— Begin Dataset records —

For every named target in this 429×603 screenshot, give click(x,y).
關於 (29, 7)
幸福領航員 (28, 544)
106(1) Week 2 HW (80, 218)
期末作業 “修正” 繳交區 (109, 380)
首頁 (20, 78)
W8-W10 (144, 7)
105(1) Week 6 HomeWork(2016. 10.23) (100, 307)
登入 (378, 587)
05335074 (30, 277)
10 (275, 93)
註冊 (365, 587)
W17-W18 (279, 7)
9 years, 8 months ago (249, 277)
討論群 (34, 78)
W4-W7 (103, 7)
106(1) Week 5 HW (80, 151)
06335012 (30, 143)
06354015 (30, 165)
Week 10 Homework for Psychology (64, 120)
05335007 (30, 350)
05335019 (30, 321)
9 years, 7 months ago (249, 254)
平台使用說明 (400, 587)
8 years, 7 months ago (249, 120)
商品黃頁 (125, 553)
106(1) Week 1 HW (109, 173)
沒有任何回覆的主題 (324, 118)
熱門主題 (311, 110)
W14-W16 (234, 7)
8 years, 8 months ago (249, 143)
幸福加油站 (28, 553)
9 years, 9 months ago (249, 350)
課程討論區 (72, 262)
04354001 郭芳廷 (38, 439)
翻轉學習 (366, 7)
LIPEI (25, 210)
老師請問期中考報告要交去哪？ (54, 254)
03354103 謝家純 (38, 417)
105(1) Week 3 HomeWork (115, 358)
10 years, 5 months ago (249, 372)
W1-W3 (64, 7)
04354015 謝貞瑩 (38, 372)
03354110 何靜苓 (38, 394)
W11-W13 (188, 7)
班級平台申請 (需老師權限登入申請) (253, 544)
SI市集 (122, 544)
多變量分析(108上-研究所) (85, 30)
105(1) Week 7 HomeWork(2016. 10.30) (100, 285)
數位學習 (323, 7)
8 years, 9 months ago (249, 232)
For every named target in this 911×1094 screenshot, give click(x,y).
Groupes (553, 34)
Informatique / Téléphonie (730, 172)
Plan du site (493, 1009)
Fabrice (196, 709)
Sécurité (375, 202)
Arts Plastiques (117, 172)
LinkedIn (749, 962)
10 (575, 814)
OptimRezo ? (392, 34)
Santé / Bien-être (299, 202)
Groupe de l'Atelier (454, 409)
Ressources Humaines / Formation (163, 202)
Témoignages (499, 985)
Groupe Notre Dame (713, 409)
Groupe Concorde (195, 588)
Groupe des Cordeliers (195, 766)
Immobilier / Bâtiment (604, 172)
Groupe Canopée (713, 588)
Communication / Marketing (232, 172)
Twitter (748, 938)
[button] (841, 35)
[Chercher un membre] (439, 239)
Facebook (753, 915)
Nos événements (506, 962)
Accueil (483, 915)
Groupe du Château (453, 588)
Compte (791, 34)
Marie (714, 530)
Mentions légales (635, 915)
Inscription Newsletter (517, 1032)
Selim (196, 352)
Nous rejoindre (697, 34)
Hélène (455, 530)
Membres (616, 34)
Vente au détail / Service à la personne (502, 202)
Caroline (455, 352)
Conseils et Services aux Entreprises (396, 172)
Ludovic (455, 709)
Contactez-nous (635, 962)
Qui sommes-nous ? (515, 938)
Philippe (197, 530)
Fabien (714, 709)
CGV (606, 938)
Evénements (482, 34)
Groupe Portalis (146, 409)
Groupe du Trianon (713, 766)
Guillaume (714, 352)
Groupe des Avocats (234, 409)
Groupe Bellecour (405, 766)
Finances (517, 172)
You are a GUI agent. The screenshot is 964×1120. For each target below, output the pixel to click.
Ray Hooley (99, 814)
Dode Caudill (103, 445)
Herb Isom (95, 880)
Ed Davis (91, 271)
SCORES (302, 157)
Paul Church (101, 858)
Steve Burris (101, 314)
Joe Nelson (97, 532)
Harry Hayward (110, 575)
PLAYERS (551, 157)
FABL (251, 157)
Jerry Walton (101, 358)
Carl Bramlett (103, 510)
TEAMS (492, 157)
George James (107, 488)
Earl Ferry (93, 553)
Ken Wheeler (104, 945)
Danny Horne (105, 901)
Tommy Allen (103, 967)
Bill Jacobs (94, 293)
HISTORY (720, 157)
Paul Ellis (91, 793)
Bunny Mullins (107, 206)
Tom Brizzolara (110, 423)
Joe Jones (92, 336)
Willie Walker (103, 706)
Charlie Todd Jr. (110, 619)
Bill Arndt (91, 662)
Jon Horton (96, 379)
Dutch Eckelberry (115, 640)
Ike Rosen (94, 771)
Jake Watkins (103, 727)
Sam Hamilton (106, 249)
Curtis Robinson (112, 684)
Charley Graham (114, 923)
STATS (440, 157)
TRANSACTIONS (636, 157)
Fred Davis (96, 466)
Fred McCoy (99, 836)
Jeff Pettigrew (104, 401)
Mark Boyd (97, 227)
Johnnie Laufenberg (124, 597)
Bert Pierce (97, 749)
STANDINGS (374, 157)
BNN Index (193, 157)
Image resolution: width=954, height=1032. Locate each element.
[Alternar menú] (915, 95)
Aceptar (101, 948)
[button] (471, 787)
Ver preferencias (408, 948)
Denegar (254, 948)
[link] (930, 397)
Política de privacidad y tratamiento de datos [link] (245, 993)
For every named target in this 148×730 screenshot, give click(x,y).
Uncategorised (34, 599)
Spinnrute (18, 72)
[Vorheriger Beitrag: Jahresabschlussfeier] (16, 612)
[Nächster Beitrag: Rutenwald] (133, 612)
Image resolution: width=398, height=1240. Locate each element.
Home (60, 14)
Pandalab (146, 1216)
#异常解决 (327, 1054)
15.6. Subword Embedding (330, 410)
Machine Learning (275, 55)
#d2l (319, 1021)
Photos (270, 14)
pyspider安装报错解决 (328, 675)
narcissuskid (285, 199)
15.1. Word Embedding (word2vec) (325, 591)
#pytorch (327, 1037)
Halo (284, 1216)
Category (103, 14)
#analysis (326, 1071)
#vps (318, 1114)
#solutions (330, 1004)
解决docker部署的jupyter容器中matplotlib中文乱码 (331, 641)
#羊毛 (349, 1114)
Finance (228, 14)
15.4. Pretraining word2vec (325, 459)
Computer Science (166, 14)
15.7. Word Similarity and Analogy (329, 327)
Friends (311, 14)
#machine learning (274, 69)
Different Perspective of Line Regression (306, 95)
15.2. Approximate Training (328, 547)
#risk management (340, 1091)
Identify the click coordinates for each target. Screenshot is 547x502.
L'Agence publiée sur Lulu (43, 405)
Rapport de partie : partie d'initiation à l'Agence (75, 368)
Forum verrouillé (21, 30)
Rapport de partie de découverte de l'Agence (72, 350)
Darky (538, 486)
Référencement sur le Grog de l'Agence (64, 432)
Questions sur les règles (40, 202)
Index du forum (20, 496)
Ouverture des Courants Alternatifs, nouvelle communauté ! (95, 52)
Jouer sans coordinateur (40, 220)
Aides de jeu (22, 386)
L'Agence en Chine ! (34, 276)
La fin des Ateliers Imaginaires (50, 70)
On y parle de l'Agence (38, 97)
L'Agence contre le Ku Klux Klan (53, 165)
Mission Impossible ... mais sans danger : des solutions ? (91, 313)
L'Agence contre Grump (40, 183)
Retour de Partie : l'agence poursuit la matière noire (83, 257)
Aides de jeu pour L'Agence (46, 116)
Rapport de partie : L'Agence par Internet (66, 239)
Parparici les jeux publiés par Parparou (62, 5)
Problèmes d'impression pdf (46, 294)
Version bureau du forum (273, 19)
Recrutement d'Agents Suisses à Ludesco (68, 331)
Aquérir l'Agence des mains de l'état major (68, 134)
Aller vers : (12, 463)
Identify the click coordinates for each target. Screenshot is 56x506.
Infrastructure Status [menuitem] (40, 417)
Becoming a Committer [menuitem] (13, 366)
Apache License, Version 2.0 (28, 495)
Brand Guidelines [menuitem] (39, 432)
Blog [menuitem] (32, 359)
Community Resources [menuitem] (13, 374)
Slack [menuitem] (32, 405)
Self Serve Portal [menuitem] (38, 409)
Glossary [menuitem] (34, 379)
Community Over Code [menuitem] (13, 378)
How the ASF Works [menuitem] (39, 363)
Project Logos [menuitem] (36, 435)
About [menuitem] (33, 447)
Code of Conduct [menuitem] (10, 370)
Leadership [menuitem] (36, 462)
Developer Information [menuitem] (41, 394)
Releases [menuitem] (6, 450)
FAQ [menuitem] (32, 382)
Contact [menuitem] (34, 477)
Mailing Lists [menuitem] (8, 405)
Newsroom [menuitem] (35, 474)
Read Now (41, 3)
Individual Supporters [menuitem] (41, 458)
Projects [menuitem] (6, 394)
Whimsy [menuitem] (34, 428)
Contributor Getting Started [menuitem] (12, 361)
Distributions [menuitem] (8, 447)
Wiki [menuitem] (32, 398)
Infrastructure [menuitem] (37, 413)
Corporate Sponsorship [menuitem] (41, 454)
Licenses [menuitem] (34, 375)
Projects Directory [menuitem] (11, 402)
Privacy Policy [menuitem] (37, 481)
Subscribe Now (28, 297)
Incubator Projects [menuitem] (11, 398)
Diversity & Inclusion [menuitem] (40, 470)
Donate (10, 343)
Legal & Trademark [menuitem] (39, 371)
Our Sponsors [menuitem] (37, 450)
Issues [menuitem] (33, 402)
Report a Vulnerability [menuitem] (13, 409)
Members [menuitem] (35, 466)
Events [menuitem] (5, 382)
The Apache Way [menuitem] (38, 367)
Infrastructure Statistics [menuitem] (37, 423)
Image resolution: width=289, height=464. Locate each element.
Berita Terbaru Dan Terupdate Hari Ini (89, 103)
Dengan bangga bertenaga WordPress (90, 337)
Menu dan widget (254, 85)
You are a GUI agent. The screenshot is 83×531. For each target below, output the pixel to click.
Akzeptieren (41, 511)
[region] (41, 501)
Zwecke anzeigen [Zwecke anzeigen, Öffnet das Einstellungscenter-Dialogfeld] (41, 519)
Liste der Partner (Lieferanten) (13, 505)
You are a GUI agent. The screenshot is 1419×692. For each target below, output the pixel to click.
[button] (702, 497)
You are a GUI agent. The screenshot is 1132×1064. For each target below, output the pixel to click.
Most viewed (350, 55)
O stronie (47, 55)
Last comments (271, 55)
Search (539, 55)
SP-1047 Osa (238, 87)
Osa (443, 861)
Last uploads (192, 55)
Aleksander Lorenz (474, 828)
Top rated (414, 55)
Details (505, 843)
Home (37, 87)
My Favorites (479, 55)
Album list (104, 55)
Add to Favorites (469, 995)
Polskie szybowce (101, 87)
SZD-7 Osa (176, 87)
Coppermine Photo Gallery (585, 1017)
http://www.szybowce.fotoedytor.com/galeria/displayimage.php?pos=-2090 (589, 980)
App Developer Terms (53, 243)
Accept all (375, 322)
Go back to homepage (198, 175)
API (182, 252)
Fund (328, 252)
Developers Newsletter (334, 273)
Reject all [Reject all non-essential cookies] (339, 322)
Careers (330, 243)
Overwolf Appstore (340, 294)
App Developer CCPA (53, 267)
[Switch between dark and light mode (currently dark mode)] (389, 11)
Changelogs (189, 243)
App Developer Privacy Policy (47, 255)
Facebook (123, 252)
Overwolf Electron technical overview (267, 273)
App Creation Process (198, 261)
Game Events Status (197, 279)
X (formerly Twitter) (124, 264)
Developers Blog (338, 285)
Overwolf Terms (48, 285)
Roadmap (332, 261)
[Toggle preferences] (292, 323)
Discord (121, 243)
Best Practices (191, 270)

— End Dataset records —

What is being asked |
Express the data from the line holding "You are a GUI agent. The screenshot is 1419×692." through the line holding "Overwolf Electron technical", inclusive, as a JSON list of strings with one string per line and blank lines omitted.

Reply to the exercise |
[
  "You are a GUI agent. The screenshot is 1419×692. For each target below, output the pixel to click.",
  "[button] (702, 497)",
  "You are a GUI agent. The screenshot is 1132×1064. For each target below, output the pixel to click.",
  "Most viewed (350, 55)",
  "O stronie (47, 55)",
  "Last comments (271, 55)",
  "Search (539, 55)",
  "SP-1047 Osa (238, 87)",
  "Osa (443, 861)",
  "Last uploads (192, 55)",
  "Aleksander Lorenz (474, 828)",
  "Top rated (414, 55)",
  "Details (505, 843)",
  "Home (37, 87)",
  "My Favorites (479, 55)",
  "Album list (104, 55)",
  "Add to Favorites (469, 995)",
  "Polskie szybowce (101, 87)",
  "SZD-7 Osa (176, 87)",
  "Coppermine Photo Gallery (585, 1017)",
  "http://www.szybowce.fotoedytor.com/galeria/displayimage.php?pos=-2090 (589, 980)",
  "App Developer Terms (53, 243)",
  "Accept all (375, 322)",
  "Go back to homepage (198, 175)",
  "API (182, 252)",
  "Fund (328, 252)",
  "Developers Newsletter (334, 273)",
  "Reject all [Reject all non-essential cookies] (339, 322)",
  "Careers (330, 243)",
  "Overwolf Appstore (340, 294)",
  "App Developer CCPA (53, 267)",
  "[Switch between dark and light mode (currently dark mode)] (389, 11)",
  "Changelogs (189, 243)",
  "App Developer Privacy Policy (47, 255)",
  "Facebook (123, 252)",
  "Overwolf Electron technical overview (267, 273)"
]